### What is expected
Whenever a line below holds the word "disk", copy that line.

### Input data

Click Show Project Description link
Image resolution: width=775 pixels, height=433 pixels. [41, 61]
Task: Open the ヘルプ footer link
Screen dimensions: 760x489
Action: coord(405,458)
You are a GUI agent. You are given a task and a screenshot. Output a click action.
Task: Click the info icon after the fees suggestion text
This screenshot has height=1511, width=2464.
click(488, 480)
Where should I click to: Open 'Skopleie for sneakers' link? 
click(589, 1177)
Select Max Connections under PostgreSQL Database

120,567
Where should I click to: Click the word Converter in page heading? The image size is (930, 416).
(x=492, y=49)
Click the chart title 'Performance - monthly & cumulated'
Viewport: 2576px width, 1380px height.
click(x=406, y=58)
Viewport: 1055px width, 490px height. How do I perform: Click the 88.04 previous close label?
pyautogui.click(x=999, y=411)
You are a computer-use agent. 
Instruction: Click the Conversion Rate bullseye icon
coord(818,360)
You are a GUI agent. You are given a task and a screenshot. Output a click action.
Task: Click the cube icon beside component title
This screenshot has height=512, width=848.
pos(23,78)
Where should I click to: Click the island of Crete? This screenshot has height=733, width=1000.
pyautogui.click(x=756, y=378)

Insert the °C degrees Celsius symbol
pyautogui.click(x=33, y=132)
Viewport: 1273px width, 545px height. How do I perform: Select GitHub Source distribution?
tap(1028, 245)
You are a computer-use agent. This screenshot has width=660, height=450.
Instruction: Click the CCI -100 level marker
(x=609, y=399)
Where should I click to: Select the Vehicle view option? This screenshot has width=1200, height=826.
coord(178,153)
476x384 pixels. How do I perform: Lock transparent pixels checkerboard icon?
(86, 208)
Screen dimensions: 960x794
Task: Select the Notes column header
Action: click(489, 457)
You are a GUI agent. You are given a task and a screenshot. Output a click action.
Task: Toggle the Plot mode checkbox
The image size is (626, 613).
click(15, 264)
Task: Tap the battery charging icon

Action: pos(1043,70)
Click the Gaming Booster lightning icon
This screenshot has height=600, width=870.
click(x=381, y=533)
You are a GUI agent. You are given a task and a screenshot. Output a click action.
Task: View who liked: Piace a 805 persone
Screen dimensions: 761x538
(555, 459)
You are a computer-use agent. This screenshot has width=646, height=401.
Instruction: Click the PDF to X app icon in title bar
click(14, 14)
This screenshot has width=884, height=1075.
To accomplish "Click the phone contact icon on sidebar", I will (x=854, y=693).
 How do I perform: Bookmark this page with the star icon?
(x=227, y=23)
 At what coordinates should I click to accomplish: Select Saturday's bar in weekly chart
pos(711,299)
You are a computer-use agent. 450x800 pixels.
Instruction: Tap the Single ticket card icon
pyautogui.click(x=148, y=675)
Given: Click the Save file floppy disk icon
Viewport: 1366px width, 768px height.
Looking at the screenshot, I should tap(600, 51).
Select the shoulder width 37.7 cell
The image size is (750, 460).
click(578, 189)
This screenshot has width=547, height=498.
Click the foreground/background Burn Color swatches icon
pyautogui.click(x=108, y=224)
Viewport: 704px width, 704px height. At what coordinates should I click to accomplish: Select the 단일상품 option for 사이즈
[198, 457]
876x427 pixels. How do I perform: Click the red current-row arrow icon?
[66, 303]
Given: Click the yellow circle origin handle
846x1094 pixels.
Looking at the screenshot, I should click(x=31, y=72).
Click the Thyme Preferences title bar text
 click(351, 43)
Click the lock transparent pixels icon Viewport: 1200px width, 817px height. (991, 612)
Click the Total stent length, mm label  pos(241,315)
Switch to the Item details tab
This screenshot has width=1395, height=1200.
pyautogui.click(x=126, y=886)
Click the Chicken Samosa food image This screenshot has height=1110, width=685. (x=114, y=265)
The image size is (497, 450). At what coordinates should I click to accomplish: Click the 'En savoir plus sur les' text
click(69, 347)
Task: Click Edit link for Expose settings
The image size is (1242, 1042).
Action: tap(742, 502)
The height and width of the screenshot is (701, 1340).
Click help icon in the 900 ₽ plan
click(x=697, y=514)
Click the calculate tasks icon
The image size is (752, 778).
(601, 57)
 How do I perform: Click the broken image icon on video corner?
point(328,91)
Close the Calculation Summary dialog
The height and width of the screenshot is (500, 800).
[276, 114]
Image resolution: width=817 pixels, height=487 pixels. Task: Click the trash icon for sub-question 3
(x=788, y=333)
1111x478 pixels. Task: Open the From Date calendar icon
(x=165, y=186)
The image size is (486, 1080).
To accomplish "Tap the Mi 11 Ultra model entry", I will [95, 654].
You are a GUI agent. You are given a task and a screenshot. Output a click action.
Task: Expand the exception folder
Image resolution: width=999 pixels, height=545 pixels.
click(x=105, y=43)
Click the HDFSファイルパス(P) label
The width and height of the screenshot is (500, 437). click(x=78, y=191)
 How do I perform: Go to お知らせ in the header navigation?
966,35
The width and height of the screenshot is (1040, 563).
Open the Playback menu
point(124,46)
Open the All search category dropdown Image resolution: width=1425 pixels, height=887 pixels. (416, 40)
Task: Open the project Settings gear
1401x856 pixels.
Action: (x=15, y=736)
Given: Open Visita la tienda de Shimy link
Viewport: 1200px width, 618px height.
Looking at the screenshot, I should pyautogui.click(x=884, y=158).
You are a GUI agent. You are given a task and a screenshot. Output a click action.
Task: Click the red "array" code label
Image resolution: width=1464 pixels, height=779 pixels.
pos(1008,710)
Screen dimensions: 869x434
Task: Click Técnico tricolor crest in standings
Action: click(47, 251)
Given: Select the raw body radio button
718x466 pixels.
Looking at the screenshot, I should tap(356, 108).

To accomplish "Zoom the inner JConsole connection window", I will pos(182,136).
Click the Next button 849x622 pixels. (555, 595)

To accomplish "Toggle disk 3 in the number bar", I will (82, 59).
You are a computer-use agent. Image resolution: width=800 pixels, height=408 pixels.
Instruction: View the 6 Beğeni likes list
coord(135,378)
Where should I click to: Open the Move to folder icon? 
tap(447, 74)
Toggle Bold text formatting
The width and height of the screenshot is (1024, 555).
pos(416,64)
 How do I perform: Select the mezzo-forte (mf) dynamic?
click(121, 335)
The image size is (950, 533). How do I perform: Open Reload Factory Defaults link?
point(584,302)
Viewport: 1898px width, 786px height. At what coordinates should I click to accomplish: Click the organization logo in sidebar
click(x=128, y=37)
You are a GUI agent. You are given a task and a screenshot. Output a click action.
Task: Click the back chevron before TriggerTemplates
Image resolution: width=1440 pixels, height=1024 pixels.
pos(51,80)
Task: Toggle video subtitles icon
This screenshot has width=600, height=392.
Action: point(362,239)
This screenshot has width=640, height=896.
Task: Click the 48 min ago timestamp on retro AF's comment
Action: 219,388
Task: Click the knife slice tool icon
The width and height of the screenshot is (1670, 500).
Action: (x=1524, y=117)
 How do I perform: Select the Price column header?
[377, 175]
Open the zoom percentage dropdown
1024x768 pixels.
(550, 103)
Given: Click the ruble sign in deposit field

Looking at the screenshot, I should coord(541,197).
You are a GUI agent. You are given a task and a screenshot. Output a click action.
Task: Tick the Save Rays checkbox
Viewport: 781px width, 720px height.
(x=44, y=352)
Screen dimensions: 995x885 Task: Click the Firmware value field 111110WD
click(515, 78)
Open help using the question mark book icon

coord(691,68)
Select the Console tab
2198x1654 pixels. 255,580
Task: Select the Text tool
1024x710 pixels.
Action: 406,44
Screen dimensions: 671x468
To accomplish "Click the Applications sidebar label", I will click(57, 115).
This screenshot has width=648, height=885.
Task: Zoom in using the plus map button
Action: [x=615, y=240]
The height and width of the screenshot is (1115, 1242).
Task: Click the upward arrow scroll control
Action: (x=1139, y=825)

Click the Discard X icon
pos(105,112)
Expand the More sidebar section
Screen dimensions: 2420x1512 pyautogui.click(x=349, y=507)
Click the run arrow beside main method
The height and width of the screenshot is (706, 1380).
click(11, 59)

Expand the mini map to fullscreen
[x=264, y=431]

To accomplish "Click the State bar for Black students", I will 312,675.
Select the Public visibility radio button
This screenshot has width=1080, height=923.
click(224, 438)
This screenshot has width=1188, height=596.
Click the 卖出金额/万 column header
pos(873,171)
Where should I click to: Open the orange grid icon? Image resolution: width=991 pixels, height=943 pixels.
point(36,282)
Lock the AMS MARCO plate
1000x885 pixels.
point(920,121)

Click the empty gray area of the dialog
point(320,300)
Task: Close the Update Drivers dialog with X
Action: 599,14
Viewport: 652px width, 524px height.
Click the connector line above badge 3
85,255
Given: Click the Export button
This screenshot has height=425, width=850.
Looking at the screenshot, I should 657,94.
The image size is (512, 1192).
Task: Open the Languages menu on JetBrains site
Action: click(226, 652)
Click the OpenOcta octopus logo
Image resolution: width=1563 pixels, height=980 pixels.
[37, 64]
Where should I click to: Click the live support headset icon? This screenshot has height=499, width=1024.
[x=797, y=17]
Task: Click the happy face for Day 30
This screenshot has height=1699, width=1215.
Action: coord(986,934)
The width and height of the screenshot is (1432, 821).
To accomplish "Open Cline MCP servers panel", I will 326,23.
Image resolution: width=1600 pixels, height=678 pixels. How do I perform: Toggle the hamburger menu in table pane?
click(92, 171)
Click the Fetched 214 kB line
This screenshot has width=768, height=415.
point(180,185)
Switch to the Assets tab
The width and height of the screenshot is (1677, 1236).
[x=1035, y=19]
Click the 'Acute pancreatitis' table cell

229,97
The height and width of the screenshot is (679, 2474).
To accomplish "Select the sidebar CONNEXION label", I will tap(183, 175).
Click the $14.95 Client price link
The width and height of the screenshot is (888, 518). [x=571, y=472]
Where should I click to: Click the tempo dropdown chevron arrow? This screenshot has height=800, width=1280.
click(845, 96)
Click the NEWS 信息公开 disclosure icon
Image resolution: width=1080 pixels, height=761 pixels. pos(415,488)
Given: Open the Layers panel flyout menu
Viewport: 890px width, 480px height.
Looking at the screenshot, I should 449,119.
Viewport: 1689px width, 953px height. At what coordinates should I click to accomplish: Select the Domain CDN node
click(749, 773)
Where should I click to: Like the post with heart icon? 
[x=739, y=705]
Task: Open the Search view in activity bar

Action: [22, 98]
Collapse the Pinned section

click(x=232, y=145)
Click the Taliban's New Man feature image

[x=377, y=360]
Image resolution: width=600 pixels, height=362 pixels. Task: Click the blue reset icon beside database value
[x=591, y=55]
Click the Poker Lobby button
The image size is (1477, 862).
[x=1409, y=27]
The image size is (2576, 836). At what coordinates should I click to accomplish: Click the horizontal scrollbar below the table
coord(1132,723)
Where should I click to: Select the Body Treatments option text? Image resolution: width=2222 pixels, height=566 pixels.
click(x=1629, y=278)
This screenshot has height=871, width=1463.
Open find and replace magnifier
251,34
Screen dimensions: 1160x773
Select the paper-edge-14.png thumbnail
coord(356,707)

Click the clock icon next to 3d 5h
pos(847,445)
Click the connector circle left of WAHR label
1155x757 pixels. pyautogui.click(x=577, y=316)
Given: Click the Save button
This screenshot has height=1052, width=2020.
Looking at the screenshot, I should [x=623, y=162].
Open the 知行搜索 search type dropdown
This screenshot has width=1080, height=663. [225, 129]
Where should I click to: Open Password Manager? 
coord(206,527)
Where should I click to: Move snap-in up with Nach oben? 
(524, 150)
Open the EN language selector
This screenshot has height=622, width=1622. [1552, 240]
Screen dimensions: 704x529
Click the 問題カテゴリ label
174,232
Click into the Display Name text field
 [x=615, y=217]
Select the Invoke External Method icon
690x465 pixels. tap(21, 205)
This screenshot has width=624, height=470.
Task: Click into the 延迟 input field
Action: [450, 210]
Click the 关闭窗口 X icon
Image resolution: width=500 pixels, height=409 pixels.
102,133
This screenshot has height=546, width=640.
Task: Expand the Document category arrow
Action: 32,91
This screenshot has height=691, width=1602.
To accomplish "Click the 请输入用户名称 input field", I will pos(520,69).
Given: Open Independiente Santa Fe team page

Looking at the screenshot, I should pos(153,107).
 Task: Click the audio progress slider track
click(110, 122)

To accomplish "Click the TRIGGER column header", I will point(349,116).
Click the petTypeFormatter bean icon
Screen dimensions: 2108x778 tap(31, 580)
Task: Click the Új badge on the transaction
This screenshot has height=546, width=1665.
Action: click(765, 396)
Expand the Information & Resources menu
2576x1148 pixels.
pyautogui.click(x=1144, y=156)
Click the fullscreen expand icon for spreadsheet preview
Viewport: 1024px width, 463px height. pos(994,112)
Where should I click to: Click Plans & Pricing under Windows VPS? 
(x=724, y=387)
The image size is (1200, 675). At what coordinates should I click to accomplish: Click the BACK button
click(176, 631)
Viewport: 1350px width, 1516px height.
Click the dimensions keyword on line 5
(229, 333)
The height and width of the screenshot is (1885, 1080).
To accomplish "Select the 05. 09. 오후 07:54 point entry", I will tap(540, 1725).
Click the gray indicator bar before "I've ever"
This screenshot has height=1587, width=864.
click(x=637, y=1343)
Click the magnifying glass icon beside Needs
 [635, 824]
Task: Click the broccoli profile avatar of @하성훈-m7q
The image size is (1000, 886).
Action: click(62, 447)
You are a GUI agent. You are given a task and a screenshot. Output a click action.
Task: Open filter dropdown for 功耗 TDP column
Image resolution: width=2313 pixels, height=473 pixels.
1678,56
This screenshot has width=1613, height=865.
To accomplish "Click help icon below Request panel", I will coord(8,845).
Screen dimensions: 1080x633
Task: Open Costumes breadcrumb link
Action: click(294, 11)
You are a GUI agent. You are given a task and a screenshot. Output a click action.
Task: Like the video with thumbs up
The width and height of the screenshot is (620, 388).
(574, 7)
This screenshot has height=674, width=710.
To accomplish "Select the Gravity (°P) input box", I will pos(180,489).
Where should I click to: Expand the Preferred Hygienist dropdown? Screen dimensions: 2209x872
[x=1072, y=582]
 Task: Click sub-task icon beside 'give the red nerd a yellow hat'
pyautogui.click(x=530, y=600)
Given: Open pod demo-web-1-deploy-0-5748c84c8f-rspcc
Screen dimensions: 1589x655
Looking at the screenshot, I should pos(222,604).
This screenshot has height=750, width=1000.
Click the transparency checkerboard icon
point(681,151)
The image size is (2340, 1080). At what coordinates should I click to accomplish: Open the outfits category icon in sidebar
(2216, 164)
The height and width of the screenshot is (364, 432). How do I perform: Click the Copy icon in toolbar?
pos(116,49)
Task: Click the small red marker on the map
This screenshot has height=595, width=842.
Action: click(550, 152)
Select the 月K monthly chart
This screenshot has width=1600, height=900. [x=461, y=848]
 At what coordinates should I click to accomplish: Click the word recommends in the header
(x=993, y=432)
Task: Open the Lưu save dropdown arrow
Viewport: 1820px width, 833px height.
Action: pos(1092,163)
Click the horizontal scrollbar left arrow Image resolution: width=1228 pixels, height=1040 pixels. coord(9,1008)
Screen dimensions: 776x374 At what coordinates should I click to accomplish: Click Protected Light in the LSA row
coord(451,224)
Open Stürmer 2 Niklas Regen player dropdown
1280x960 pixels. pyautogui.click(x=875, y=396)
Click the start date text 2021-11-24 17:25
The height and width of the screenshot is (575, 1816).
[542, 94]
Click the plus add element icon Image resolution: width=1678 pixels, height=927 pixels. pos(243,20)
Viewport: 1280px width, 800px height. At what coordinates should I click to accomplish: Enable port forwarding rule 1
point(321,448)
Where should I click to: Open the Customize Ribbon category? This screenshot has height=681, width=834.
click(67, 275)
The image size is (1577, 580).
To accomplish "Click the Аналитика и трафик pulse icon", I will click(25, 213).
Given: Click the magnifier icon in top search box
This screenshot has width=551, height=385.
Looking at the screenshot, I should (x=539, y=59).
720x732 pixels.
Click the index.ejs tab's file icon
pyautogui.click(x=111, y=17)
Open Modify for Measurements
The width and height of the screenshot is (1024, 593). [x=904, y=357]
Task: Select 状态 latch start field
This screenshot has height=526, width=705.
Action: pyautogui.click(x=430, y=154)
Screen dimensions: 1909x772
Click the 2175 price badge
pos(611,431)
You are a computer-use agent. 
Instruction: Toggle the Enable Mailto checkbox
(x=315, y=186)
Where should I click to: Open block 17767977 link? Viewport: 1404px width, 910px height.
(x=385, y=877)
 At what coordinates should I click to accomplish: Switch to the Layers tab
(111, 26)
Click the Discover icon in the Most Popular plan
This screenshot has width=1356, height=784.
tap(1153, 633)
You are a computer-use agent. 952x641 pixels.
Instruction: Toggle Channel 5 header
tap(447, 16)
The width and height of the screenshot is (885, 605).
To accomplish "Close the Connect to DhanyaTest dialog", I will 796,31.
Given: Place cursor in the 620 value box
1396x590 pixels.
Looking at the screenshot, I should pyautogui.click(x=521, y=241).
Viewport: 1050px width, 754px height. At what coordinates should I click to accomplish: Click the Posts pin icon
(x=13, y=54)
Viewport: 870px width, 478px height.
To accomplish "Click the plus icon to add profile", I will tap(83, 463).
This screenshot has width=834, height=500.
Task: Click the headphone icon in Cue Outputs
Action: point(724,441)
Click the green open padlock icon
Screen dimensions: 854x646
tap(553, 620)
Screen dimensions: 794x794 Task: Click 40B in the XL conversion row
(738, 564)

### Reply to the exercise
Given: Click the Save file floppy disk icon
To accomplish "Toggle disk 3 in the number bar", I will (82, 59).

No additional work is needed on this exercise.